** TAREFA A FAZER **
Por favor, reescreva como lista JSON de strings, uma para cada linha e sem as linhas em branco, o trecho dos itens abaixo que começa na linha que contém "Click the orange host badge on 浙江外国语学院 tile" e termina na linha que contém "coord(875,318)", incluindo as duas.

** Dados de elementos e posições de texto **
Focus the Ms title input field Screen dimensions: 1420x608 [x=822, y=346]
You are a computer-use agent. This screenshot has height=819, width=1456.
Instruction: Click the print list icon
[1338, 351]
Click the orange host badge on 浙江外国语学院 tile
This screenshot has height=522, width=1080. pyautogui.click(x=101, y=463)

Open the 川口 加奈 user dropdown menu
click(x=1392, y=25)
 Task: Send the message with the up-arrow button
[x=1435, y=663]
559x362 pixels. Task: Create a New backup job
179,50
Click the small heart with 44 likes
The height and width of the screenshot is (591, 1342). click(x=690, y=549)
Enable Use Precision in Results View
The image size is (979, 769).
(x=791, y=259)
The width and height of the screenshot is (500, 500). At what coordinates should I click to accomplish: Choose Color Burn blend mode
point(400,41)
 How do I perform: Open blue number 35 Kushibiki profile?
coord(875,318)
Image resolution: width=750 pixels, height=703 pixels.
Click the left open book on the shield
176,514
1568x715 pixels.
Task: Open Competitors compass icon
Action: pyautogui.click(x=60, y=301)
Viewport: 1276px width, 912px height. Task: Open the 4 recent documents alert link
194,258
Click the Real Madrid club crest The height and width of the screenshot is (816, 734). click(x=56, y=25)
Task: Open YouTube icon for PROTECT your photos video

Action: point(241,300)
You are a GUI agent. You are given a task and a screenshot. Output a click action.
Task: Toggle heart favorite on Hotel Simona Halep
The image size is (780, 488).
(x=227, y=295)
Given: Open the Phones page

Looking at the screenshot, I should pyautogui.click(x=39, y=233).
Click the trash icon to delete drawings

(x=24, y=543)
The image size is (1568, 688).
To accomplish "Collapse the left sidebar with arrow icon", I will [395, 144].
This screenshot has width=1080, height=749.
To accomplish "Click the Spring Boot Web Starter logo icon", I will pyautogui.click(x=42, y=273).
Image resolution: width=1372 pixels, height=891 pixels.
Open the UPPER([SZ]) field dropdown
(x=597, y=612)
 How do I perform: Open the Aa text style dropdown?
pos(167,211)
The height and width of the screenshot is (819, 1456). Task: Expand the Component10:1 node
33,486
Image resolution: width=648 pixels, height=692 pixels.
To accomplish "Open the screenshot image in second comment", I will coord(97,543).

** RESULTADO DA TAREFA **
[
  "Click the orange host badge on 浙江外国语学院 tile",
  "This screenshot has height=522, width=1080. pyautogui.click(x=101, y=463)",
  "Open the 川口 加奈 user dropdown menu",
  "click(x=1392, y=25)",
  " Task: Send the message with the up-arrow button",
  "[x=1435, y=663]",
  "559x362 pixels. Task: Create a New backup job",
  "179,50",
  "Click the small heart with 44 likes",
  "The height and width of the screenshot is (591, 1342). click(x=690, y=549)",
  "Enable Use Precision in Results View",
  "The image size is (979, 769).",
  "(x=791, y=259)",
  "The width and height of the screenshot is (500, 500). At what coordinates should I click to accomplish: Choose Color Burn blend mode",
  "point(400,41)",
  " How do I perform: Open blue number 35 Kushibiki profile?",
  "coord(875,318)"
]